Großes Vertrauen in skandinavischen Ländern

Während Dänemark als Vorbild für eine gelungene Impfkampagne in Europa gilt, sind die Öffnungsstrategien in Schweden und Norwegen zumindest nicht unumstritten. Warum lockern sie dennoch?

"In Dänemark, Norwegen und Schweden haben die Regierungen die Corona-Maßnahmen aufgehoben, weil sie den Bürgern vertrauen. In gewisser Weise kann die Öffnung zum jetzigen Zeitpunkt auch als Dank der Regierungen an die Bürger verstanden werden", sagt Nordeuropa-Experte Tobias Etzold zu t-online. Vertrauen beruhe in den Ländern auf Gegenseitigkeit, das sei auch bei der Impfkampagne ersichtlich. Man habe konsequent auf Aufklärung gesetzt, über die Risiken, aber vor allem die Vorteile der Impfung. Corona-Leugner und Impfgegner seien in den Medien und in der Öffentlichkeit kaum präsent – anders als in Deutschland.

Tobias Etzold ist Politikwissenschaftler und Nordeuropa-Experte und arbeitet an der Norwegian University of Science and Technology (NTNU) im norwegischen Trondheim.
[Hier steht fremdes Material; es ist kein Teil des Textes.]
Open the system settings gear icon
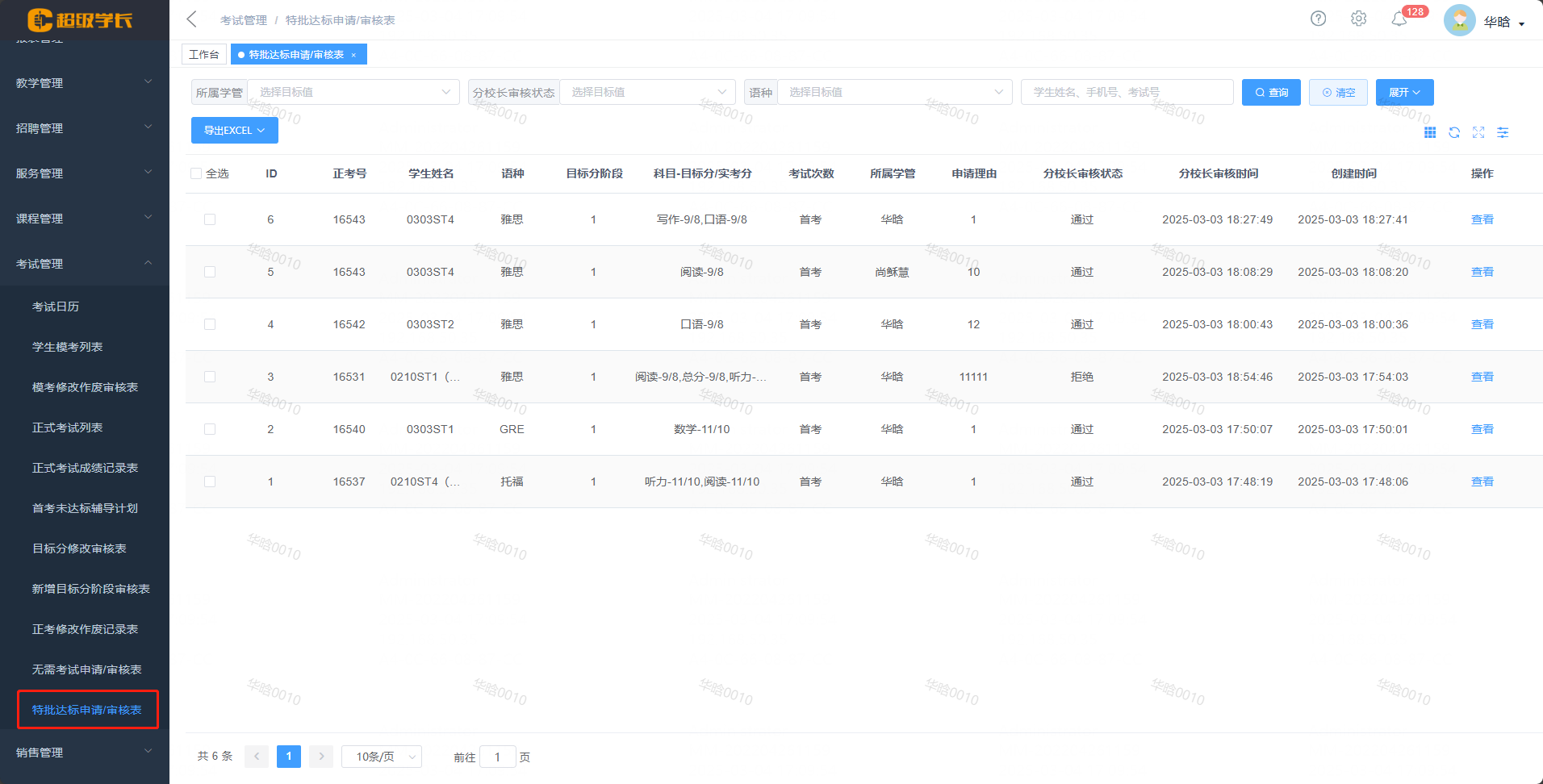1543x784 pixels. (x=1359, y=19)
"Das große Vertrauen in die Regierung ist in den skandinavischen Ländern traditionell bedingt. Die Menschen vertrauen dem Staat, aber der Staat vertraut eben auch den Menschen und deswegen ist auch nicht alles, wie wir es in Deutschland kennen, ins Detail geregelt", meint Politikwissenschaftler Etzold. Es gebe in allen Lebensbereichen konkrete Regeln, aber man lasse den Bürgern auch eine gewisse Freiheit. "Das ganze System in Skandinavien ist relativ liberal."
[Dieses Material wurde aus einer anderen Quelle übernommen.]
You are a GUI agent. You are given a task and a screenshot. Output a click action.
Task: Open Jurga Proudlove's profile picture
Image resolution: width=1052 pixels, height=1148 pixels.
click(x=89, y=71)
Das habe zur Folge, dass viele Maßnahmen der Regierungen größtenteils kaum hinterfragt wurden. Das gilt sowohl für Norwegen und Dänemark, die auf sehr strenge Corona-Maßnahmen setzten, als auch für Schweden, wo die Maßnahmen wesentlich lockerer waren und von vornherein größtenteils auf Freiwilligkeit beruht haben. "In allen drei Ländern haben sich die Menschen weitgehend daran gehalten", so Etzold.
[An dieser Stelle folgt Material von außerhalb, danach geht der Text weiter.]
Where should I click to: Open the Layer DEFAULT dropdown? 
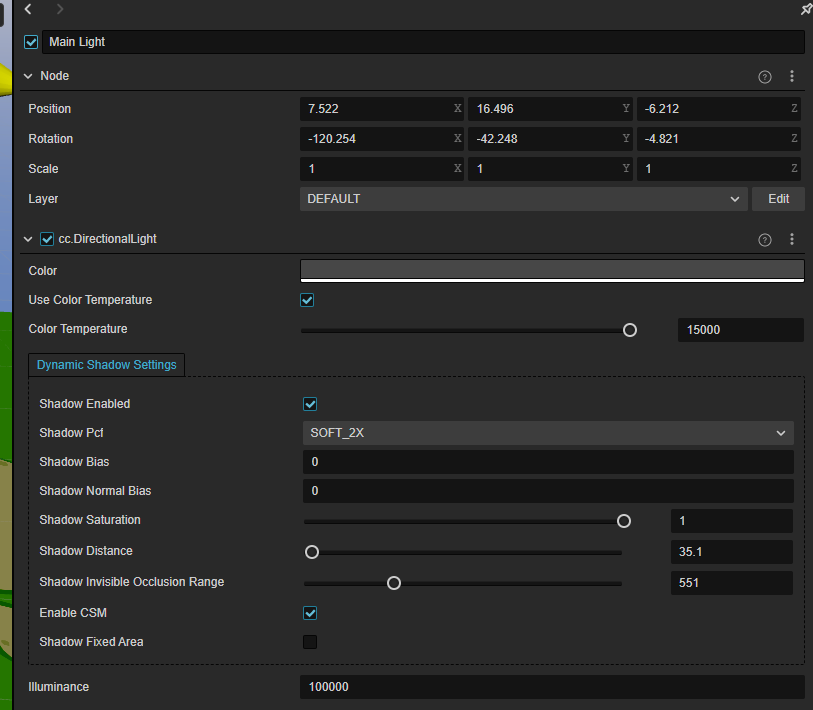pos(523,199)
Hohes Risiko durch Lockerungen

Dennoch hat Experten der "Freedom Day" in Norwegen überrascht, weil die Inzidenzen im August noch einmal stark angestiegen sind. Die Bürger haben unterschiedlich darauf reagiert, weil das Ende der Maßnahmen nur einen Tag vorher angekündigt worden sei, sagt Etzold. Das hatten besonders Kneipen- und Klubbetreiber stark kritisiert, weil diese kaum Zeit hatten, sich auf den Ansturm richtig vorzubereiten. "Die sind wirklich an ihre Grenzen gekommen, das hat zu unschönen Szenen in den Innenstädten geführt", sagt der Politikwissenschaftler. Er verweist etwa auf Massenschlägereien. Die jetzige norwegische Regierung scheide bald aus dem Amt und hätte mit den Lockerungen wohl eigentlich noch einmal ein politisches Zeichen setzen wollen.

Unklar zu diesem Zeitpunkt ist, welche epidemiologischen Konsequenzen die Freiheitstage haben. Wurde zu früh gelockert? Aufgrund der hohen Impfquote rechnet die Regierung in Dänemark nicht mit vielen schweren Krankheitsverläufen. Aber Experte Etzold macht deutlich: "Der Schuss kann nach hinten losgehen." Nicht alle Risikopatienten seien vollständig geimpft. Zudem könnten nun alle Menschen ausnahmslos wieder feiern – ob geimpft oder nicht. Das stellt ein großes Risiko dar. Auch viele Migranten, die auf engem Raum zusammenleben, sind nicht geimpft, sagt Etzold. "Die hat die Regierung teilweise nicht erreicht, da gibt es Nachholbedarf."

In allen drei Ländern gilt jedoch auch die Prämisse: Sobald die Belegung der Kliniken und Intensivbetten in einen gefährlichen Bereich kommt, werden kurzfristig wieder Maßnahmen zur Eindämmung des Virus verhängt. "Die Einschränkungen haben die Regierungen unter einem gewissen Vorbehalt aufgehoben", sagt Etzold. "Sie wollen die Entwicklungen weiterhin wachsam verfolgen." Die Dänen, Norweger und Schweden haben demnach erst einmal vorläufig ihre Freiheit zurück.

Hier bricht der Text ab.